In 2012, then Opposition Leader Dr Keith Rowley stated: “…if the Government can’t deal with it (crime) then the government itself is part of the problem.”
Seven years later, the problem is as bad, if not worse. If Dr Rowley established a standard back then, is he, as prime minister, now willing to accept his own pronouncements?
In the past two days—following a front-page editorial by Guardian Media—the Government has sought to placate a besieged nation.
On Sunday, National Security Minister Stuart Young offered little comfort other than to appeal to citizens to call Crime Stoppers anonymously to help identify caches of guns in their communities.
In the second attempt by the Government in as many days, Minister in the Ministry of the Attorney General Fitzgerald Hinds yesterday blamed the UNC for failing to support the Government on vital legislation which, he said, was necessary to fight crime.
We see this as a distraction from a critical situation facing the country: the spate of crime which has so far claimed close to 300 lives in less than seven months.

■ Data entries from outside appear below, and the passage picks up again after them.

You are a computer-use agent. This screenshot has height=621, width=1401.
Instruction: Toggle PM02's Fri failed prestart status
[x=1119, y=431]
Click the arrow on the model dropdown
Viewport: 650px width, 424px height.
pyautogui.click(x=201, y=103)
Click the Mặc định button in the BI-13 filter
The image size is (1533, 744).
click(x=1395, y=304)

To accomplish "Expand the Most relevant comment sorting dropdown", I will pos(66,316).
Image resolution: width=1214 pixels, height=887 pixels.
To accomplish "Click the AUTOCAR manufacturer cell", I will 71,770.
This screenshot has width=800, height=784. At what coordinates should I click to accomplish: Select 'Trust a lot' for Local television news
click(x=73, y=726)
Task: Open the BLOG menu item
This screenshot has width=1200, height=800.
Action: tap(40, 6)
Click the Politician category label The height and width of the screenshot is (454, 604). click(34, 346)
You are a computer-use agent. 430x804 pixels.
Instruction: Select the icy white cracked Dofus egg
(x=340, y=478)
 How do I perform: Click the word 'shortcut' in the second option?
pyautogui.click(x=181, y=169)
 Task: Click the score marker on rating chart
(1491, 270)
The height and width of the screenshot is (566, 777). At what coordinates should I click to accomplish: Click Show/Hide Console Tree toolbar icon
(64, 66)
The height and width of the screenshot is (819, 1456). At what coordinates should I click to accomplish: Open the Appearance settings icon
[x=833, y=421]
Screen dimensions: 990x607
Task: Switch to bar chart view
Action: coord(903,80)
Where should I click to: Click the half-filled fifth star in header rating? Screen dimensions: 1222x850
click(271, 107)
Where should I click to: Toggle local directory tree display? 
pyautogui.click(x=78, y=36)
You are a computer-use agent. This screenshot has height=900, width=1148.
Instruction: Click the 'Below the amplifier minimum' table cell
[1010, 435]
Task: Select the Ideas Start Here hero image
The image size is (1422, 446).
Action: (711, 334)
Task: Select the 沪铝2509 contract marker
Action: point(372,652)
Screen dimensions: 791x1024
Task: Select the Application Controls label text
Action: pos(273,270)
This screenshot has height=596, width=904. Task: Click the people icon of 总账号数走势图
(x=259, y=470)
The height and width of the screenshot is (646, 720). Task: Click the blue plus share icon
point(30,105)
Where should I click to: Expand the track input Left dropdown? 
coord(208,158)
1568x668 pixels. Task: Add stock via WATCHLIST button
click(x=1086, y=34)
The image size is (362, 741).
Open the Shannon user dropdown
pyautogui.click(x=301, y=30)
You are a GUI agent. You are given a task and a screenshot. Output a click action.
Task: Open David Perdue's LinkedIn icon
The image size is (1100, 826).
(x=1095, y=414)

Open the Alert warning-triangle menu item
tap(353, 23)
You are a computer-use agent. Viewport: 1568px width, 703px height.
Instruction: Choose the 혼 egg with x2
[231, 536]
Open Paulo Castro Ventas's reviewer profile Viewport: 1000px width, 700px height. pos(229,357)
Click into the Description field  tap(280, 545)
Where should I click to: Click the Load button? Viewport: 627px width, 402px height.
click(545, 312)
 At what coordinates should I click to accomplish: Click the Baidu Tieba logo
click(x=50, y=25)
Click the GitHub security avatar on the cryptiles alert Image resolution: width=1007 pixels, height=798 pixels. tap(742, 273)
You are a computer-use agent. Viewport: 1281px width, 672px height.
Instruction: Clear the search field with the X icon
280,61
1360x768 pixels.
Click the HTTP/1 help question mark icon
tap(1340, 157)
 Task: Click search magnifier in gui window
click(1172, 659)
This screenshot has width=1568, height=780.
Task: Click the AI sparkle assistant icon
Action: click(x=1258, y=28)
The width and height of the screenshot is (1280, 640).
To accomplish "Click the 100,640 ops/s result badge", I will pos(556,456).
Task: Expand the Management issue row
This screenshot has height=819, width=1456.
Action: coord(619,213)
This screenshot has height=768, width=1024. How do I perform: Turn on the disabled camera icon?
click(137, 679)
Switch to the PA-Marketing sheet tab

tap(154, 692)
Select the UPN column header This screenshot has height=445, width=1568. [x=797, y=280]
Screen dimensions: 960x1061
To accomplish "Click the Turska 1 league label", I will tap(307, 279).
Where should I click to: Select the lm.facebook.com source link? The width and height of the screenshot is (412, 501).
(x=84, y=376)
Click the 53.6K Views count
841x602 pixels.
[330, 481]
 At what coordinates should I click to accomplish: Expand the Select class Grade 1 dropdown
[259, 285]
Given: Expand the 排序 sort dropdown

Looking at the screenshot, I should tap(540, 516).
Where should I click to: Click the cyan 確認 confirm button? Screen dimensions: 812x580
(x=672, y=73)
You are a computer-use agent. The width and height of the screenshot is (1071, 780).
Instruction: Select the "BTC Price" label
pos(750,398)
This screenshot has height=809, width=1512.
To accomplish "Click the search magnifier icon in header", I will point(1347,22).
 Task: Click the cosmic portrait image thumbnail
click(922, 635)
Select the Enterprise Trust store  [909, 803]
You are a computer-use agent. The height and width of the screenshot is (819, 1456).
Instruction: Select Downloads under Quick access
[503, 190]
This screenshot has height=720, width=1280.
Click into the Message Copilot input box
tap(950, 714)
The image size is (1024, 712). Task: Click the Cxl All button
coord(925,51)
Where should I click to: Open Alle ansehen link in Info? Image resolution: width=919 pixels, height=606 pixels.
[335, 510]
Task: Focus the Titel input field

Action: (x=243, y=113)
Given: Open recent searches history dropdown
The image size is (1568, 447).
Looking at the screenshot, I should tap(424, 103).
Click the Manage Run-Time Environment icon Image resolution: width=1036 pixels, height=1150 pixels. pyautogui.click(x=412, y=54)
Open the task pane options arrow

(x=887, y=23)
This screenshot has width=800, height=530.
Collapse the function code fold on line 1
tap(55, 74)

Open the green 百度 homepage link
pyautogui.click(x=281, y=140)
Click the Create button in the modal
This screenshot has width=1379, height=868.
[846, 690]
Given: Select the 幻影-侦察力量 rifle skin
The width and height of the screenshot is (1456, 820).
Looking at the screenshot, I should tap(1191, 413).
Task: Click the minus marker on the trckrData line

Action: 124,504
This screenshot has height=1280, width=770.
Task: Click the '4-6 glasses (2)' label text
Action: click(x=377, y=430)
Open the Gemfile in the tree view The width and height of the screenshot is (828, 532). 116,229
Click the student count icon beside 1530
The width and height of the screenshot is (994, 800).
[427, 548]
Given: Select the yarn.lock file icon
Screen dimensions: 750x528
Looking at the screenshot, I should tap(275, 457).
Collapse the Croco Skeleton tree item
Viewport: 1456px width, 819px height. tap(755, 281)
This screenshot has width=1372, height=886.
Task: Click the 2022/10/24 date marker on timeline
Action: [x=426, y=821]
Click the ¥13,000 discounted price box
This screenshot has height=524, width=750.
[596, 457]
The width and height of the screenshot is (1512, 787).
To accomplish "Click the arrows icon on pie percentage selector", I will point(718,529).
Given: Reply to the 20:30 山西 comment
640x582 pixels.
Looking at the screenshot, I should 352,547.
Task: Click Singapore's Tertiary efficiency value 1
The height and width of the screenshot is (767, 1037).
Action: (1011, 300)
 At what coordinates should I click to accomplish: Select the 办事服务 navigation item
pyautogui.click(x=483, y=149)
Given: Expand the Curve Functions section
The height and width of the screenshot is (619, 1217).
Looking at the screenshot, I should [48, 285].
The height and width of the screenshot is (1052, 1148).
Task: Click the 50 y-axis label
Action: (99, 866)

No amount of blame game will convince this crime-ravaged society that the Government is working assiduously to fight criminals.
People in Trinidad and Tobago want to be safe from the constant bloodshed. If more legislation is passed and criminals are held, the justice system, well known for its snail’s pace, will not serve up swift justice.
Only yesterday, one of the PNM’s sitting MPs Lovell Francis, a Minister in the Ministry of Education, lamented on his Facebook page that he had been threatened by gang members for government contracts in his Moruga constituency. The reality is that the crime scourge is real.
In recent days, people from across the nation have come forward to urge the Government to act.
Yesterday, the Trinidad and Tobago Chamber issued a news release that began this way: “ For several years, citizens of Trinidad and Tobago have been crying out for the authorities and national leaders to address a sense of creeping anarchy. As a nation, our worst fears are now being realised... the time for assertive action on crime is now.”
We cannot remember a time when the first line in a chamber press release contained the word “anarchy.”
We’ve heard from Ministers Young and Hinds. They didn’t seem up for the task.
A crime-battered nation wants to hear from you, Dr Rowley. They want to hear your plan.
If you don’t outline one soon, citizens might agree with your 2012 statement “that if the Government can’t deal with it (crime), then the government itself is part of the problem.”